Podemos começar por aqui ao tentar dar ordem a estes pedaços: para o cineasta iraniano, não há nenhuma forma de espectáculo sem público; mesmo no futebol, ele interessa-se mais pela reacção dos espectadores do que pela partida dentro do campo. Gosta de ver as pessoas a verem, isso, voyeurismo assumido, o que não é novidade para quem conheça a obra do iraniano. Em Shirin, há 114 espectadores - correcção: 114 espectadoras - encontrados entre actrizes iranianas de várias gerações (com a intromissão no meio delas de uma actriz europeia, Juliette Binoche). Kiarostami sentou-as numa sala de espectáculos, observou-as, durante hora e meia: os rostos delas enquanto elas reagiam ao que se passava fora de campo, num palco, onde era representado um poema persa do século XII, A História de Khosrow e Shirim, sobre os amores de uma princesa arménia pelo rei da Pérsia e sobre o triângulo amoroso que se forma quando Shirin conhece Farhad.
Império do feminino
Shirin: hora e meia de dramas, traições e império do feminino apenas com rostos de actrizes e as vozes que lêem o texto, procedimento quase tão minimal como o de Branca de Neve, de João César Monteiro, que também foi visto aqui em Veneza e que fez igualmente muitos espectadores desistirem da experiência. Os que se deixaram subjugar ficaram frente a uma caixa de ressonância onde a fantasia e a nossa memória de espectadores daquelas espectadoras foi alimentada, excitada.
Mas todos juntos e todos sozinhos: como diz Abbas Kiarostami, "entramos juntos numa sala de cinema, mas cada um vê o filme sozinho". E, como sempre em Kisarostami, várias camadas a sobreporem-se, textura vertiginosa para além da aparente simplicidade do que se vê (mesmo a proximidade da obra inicial do realizador ao "neo-realismo" italiano escondia algo que se foi revelando: construções em mise en abime, trabalho perverso com os actores, sobretudo com actores que não eram actores, consciência muito aguda das transferências que se dão numa sala de cinema).

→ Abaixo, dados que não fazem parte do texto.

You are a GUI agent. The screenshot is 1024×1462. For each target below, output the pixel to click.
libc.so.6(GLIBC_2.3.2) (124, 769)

Filmado em alta definição, Shirin faz várias coisas de uma vez só: homenageia actrizes - toda uma história do cinema iraniano que Kiarostami passa em revista; pinta o seu retrato de senhora (multiplicado por 114); expõe em primeiro plano a mulher iraniana, dá-lhe protagonismo, pathos, faz os homens subjugarem-se à volta dela (os homens são figurantes na sala de espectáculos que conseguimos descobrir atrás dos rostos das actrizes); mergulha-nos na emoção e, simultaneamente, tira-nos dela para termos consciência dos mecanismos que utilizamos. Mas como é que fez? O que é que aquelas 114 actrizes viam enquanto choravam, riam, sorriam, desviavam o olhar?
Nada. Isso mesmo, nada.
"As actrizes não estavam a ver nada. Tinham apenas uma indicação numa folha, com três pontos marcados para onde deviam olhar", explicou ontem Kiarostami e esperávamos mesmo uma explicação destas. "Cada uma teve direito a cinco minutos", continuou (Binoche estava de férias em Teerão e aceitou participar). "Pedi-lhes que se lembrassem de algum filme que tivessem visto, ou que pensassem em algum momento de alegria, de tristeza, que fizessem a sua própria viagem emocional. Cada uma pensou, fez o seu trabalho de memória. Foi isso que filmámos. Só depois é que juntámos o texto, a história que se ouve declamada em som, e fizemos a montagem. Esse processo de montagem durou seis meses. Como são actrizes, pode-se pensar que elas estão a interpretar emoções. Mas o que me interessou, e foram esses pedaços que escolhi montar, foram os momentos privados de cada uma delas, a viagem pessoal de cada uma, foi esse o fascínio para mim."